Beginning in January 2010, the CLC sponsored a series of articles on predatory lending in the Baptist Standard, the news publication for Texas Baptists. These articles sought to outline a theological foundation for support of payday loan reform and did so relying on the perspectives of notable Bible and ethics scholars in Texas Baptist life. The CLC called on church leaders to preach about the responsible stewardship of resources and how to cultivate a “culture of thrift” through sponsorship of financial seminars to teach congregants and community members how to get and stay out of debt.11

At its annual conference in March 2010, the CLC highlighted the connection between gambling expansion and predatory lending through a focus on financial issues in the church.
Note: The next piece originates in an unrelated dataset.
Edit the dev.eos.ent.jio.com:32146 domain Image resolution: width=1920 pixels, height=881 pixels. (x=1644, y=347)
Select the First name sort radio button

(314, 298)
The conference emphasized the need to reclaim the importance of a culture of thrift.12 The ethics agency also ensured the adoption of a resolution

on fair lending later that year at the convention’s annual gathering. Citing the “more than 2,800 unlicensed and unregulated lending storefronts” in the state, the resolution expressed “deep concern over the currently legal, yet unethical, lending practices being used in economically disadvantaged communities throughout the state,” and urged the passage of “just laws that will limit these unfair lending practices.” It also called on churches to consider starting ministries to assist individuals in personal financial management and stewardship.13

In addition to educating Texas Baptist churches, the CLC focused on mobilizing other faith-based organizations around the issue of predatory lending. Up until that point, there was no organized faith-based effort to confront the payday loan industry. Partnering with the Texas Catholic Conference and Texas Impact (an interfaith organization), the CLC formed Texas Faith for Fair Lending. This coalition worked to educate the public as well as key stakeholders in Austin about the state’s problem of payday lending. The coalition stressed that its purpose was not to set up a new regulatory system, but to force payday lenders to operate under Section 342 of the Texas Finance Code, which already governed small consumer loans with regulations on rates and fees and oversight through the Office of Consumer Credit Commissioner. The coalition’s ultimate objective was to have the state legislature close the loophole in the Texas Finance Code that allowed payday and auto-title lenders to register as credit service organizations and avoid usury regulations. Texas Faith for Fair Lending emphasized that its purpose was not to shut down payday storefronts but to require them to operate fairly and openly like other lenders in the state.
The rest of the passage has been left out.